Art. XXIV.—Description of a Specimen of Mus rattus, L. in the Colonial Museum.
[Read before the Wellington Philosophical Society, 28th October, 1871.]
Front feet with four, and hind feet with five toes; thumb of the hind foot with a short claw. Tail considerably longer than the head and body, scaly, covered with short black hairs to the tip. Ears long, rounded at the tip,
yellowish brown, sparingly covered with minute black hairs. Nose rather sharp, hairs of moustaches long (2.25 in.), all black. Teeth yellow. Legs and feet covered with short brownish grey hairs, whitish on the toes, forming, just above each nail, small tufts, which equal the nail in length.
Colours.—Top of the head and back bluish black, mingled on the back with many white hairs, giving it a somewhat grizzled appearance. On the sides the black passes gradually into blackish grey, which is the colour of the whole under parts. Hairs of the body white or grey at the base; fur blackish grey. Hairs on the back long (1.25 in.) and soft, but not silky. The upper incisors yellowish orange, the lower ones yellowish white.

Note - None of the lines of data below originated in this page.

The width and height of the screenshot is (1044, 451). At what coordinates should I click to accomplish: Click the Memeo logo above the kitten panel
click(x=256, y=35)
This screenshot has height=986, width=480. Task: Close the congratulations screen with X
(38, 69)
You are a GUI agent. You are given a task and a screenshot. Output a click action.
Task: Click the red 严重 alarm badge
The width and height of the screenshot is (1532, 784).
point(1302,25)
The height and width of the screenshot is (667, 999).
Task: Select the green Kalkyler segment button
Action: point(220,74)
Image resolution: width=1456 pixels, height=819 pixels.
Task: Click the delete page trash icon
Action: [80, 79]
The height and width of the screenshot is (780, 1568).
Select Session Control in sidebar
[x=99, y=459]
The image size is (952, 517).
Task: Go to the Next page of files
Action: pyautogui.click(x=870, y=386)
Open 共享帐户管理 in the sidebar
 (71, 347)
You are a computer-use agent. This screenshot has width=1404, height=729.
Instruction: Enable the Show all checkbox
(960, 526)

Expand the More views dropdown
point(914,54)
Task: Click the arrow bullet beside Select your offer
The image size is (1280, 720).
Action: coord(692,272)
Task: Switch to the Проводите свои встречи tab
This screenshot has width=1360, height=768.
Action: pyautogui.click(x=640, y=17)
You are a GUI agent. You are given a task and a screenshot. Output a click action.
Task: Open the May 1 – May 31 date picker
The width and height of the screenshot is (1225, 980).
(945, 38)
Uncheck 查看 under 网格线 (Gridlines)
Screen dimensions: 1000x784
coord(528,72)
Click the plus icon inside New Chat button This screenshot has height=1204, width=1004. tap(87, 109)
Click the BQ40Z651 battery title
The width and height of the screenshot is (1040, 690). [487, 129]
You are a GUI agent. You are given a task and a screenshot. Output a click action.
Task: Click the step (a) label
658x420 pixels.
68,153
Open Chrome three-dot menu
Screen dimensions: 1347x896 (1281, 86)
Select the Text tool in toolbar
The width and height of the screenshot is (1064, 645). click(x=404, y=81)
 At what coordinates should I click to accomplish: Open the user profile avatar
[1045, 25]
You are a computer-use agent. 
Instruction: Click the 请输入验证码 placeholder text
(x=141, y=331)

Length from snout to root of tail, 6.5 in.; of tail, 8.5 in.; of head, 2 in.; breadth of head between the ears, .75 in.; length of ear, .87in.; breadth, .62in.; length from nose to ear, 1.44 in.; hind foot, 1.3 in.; fore foot, .75 in. Weight a little more than two ounces.
This specimen is a female, and was caught by a dog in the Tinakori Road, Wellington, on the 24th August, 1871.
Mr. J. A. Allen, in his “Mammalia of Massachusetts,” remarks that “this species changes from black to grey, very old individuals becoming very light coloured.”